Saturday 21 March 2015

Realising a Metal Harvest

Concept artwork for the original,
unrealised production
After the chaos of so many shows last year, this year has so far been quite straightforward.  A few productions, one a revival, and mostly I'm editing and shaping work, not actively writing.  But even so, I'm mostly reacting to events, putting shows together at the last minute (i.e. with a few months notice) rather than properly planning ahead.  There was a time when I planned 18 months ahead (even if not everything happened as planned - see the Seldom plan in posts ad passum) and could get my ducks properly in a row.  Here starts the planning.

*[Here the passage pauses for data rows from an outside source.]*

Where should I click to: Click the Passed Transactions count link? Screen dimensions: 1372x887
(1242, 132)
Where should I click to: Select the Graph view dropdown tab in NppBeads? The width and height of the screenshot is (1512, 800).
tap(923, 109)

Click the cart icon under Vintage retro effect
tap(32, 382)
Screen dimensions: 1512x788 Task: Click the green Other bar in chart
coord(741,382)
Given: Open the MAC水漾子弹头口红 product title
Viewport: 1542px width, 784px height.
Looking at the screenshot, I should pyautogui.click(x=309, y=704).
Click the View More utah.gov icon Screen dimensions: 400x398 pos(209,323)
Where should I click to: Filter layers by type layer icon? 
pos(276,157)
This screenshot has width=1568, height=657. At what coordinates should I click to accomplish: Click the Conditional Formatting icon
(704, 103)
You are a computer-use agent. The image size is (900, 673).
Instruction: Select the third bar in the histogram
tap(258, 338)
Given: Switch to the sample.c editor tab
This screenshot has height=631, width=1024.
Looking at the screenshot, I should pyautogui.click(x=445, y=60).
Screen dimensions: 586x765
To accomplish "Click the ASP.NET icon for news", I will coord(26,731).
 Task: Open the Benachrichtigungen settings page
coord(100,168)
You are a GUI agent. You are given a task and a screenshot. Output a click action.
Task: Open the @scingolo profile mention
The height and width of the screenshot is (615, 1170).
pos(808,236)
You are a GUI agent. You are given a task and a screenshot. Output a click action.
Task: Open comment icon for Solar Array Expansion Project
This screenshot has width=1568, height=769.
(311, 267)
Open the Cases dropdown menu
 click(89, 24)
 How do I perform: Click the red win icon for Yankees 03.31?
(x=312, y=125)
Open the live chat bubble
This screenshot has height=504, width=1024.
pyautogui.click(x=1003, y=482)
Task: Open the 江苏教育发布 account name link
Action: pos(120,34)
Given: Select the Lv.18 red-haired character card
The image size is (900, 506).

One of the shows I didn't do last year was titled Metal Harvest and I was gutted that it fell by the wayside - it's a simple show in many ways, but it's a bitch to get right.  It's a storytelling/character/music piece about the life cycle of a shell from the First World War.  I was going to be performing it on the 100th anniversary of Britain entering the war, but it makes more sense to be doing it a hundred years after 1915 - an hundred years after the shell crisis and big changes to how munitions were created.  All sounds a bit dry, but the shell is a pretext to tell the stories of those who handle it.
And then there's the music.  On Wednesday I had a meeting with Richard Fawcett, who's composing and arranging the score (as well as playing a mean fiddle), and I'm glad to report the show is on - and it's already sounding really, really good.  We've worked together on music for a couple of shows now - the last being for The Passion which would have been a completely different show without the musical interplay.  We've been talking about this show for almost eighteen months now and for the first time I've been able to present him with an outline text, so that his musically ideas can now fill gaps between scenes, create physical sections, create atmospheres and push me to create new words.  To say I left feeling fairly buzzed would be an understatement.
I then walked down the road to the Quay Theatre and pitched the show to the coordinator and we have a date for a first performance penciled in (subject to fate etc.)  I'm hoping to run a limited tour after this first show, taking in some of the venues I've toured with Everyman, as well as any other places that come our way.  I'd also like to fully document the show, video and audio, so that it has more of an afterlife.

At the same time as rehearsing this show, I'll be finishing off work on the Chester Mystery Plays for my Before Shakespeare project - and hopefully doing some writing.  I've also got some work for another company, but that's not creative per se, so doesn't eat into my time in the same way.

That covers 2015 - now to sort out 2016 - but I can't do that till I see how well the Everyman tour goes.